Rewrite the rows from the line with "Task: Click the caption a. X射线扫描原理" to the line with "tap(801, 739)", keeping every request line. Raise each coordinate in the answers by 138.
- - - -
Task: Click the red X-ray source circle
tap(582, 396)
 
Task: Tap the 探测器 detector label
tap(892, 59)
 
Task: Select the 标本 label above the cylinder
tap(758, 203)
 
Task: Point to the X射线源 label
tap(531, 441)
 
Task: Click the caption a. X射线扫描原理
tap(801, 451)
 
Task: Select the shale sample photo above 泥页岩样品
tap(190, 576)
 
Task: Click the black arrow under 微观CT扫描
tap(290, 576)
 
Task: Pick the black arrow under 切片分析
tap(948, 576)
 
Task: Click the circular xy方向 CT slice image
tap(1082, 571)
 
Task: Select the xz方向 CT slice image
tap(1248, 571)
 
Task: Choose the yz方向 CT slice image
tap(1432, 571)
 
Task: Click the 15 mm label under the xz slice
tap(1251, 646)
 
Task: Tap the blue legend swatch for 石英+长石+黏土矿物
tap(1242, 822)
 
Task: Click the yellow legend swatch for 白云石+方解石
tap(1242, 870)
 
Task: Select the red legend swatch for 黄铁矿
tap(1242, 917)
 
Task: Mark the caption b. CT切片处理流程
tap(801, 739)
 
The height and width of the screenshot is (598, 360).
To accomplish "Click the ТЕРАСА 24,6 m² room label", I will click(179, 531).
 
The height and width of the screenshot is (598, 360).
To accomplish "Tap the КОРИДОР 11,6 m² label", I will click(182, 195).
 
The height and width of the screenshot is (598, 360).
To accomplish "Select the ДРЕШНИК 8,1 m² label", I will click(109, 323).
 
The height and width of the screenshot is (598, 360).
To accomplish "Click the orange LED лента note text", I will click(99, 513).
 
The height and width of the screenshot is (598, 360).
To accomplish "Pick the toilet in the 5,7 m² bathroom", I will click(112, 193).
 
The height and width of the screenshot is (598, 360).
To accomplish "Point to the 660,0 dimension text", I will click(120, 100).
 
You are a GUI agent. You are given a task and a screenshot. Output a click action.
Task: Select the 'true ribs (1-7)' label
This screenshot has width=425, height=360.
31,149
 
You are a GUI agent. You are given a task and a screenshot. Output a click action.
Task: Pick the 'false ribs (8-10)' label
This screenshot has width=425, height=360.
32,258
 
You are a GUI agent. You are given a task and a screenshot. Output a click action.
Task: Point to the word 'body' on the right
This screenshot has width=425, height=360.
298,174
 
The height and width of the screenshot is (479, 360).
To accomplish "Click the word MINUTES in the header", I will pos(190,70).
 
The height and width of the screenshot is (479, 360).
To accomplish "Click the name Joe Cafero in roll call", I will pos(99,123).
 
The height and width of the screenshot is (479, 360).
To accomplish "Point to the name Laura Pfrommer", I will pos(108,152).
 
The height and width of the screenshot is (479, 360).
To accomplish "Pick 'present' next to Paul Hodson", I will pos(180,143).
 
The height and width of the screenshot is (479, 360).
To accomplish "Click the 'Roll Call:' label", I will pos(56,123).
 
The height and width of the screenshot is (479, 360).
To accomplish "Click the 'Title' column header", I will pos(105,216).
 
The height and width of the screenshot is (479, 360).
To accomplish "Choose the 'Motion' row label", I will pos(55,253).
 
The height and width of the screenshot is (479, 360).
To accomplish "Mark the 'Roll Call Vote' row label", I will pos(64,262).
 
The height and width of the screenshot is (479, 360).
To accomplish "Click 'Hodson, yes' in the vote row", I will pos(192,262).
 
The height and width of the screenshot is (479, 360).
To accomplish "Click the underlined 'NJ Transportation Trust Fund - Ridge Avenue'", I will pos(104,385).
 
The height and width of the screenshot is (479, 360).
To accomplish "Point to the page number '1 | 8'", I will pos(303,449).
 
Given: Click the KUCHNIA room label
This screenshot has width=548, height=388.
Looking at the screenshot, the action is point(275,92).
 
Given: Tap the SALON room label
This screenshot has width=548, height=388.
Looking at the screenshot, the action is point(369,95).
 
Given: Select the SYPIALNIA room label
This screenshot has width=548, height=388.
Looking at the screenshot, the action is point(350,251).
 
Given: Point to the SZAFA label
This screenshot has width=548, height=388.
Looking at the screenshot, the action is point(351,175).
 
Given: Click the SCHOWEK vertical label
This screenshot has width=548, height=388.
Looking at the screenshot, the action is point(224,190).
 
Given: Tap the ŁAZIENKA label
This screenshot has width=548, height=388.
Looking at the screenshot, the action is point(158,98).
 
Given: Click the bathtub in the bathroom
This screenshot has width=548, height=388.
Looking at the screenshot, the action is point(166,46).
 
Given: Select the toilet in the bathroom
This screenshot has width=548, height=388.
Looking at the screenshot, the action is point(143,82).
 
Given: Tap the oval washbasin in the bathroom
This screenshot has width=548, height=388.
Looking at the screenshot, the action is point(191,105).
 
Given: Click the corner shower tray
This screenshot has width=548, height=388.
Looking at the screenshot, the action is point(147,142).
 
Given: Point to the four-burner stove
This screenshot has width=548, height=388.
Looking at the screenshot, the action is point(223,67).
- - - -
THE RESPONSE:
Task: Click the caption a. X射线扫描原理
tap(939, 589)
 
Task: Select the shale sample photo above 泥页岩样品
tap(328, 714)
 
Task: Click the black arrow under 微观CT扫描
tap(428, 714)
 
Task: Pick the black arrow under 切片分析
tap(1086, 714)
 
Task: Click the circular xy方向 CT slice image
tap(1220, 709)
 
Task: Select the xz方向 CT slice image
tap(1386, 709)
 
Task: Choose the yz方向 CT slice image
tap(1570, 709)
 
Task: Click the 15 mm label under the xz slice
tap(1389, 784)
 
Task: Tap the blue legend swatch for 石英+长石+黏土矿物
tap(1380, 960)
 
Task: Click the yellow legend swatch for 白云石+方解石
tap(1380, 1008)
 
Task: Select the red legend swatch for 黄铁矿
tap(1380, 1055)
 
Task: Mark the caption b. CT切片处理流程
tap(939, 877)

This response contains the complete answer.